# TASK TO CARRY OUT
Scan the records beneath this line for the line holding "Task: Click the OnFinality logo" and the line holding "1456x827 pixels.", then transcribe exactly those two and all lines between.

# INPUT MATERIAL
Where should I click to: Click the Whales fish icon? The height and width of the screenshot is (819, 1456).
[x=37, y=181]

...

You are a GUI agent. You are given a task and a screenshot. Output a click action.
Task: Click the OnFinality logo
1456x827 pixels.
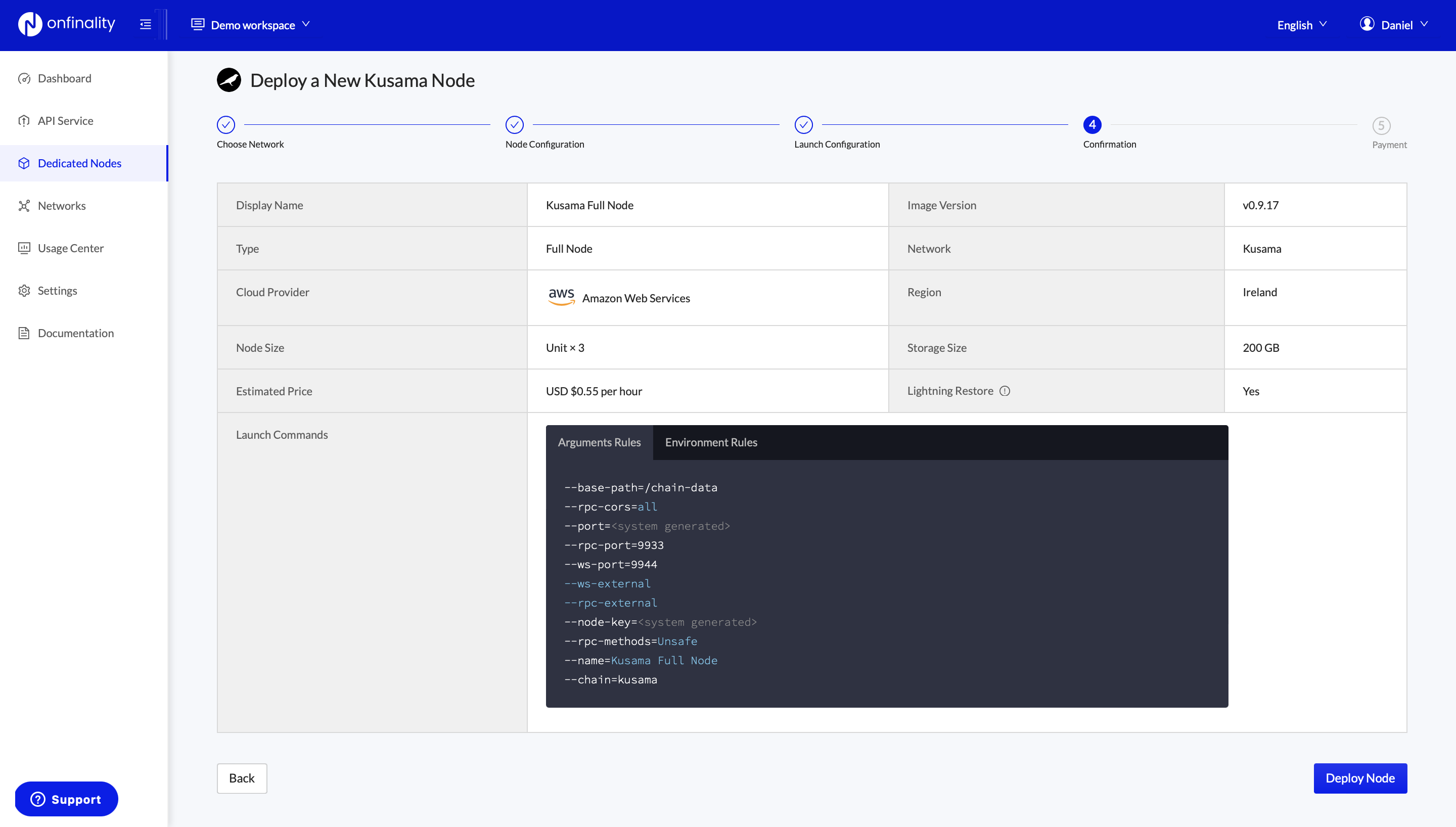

---

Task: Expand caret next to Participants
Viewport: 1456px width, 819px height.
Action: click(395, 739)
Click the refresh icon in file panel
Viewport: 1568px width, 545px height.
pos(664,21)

# EXERCISE ANSWER
Task: Click the OnFinality logo
1456x827 pixels.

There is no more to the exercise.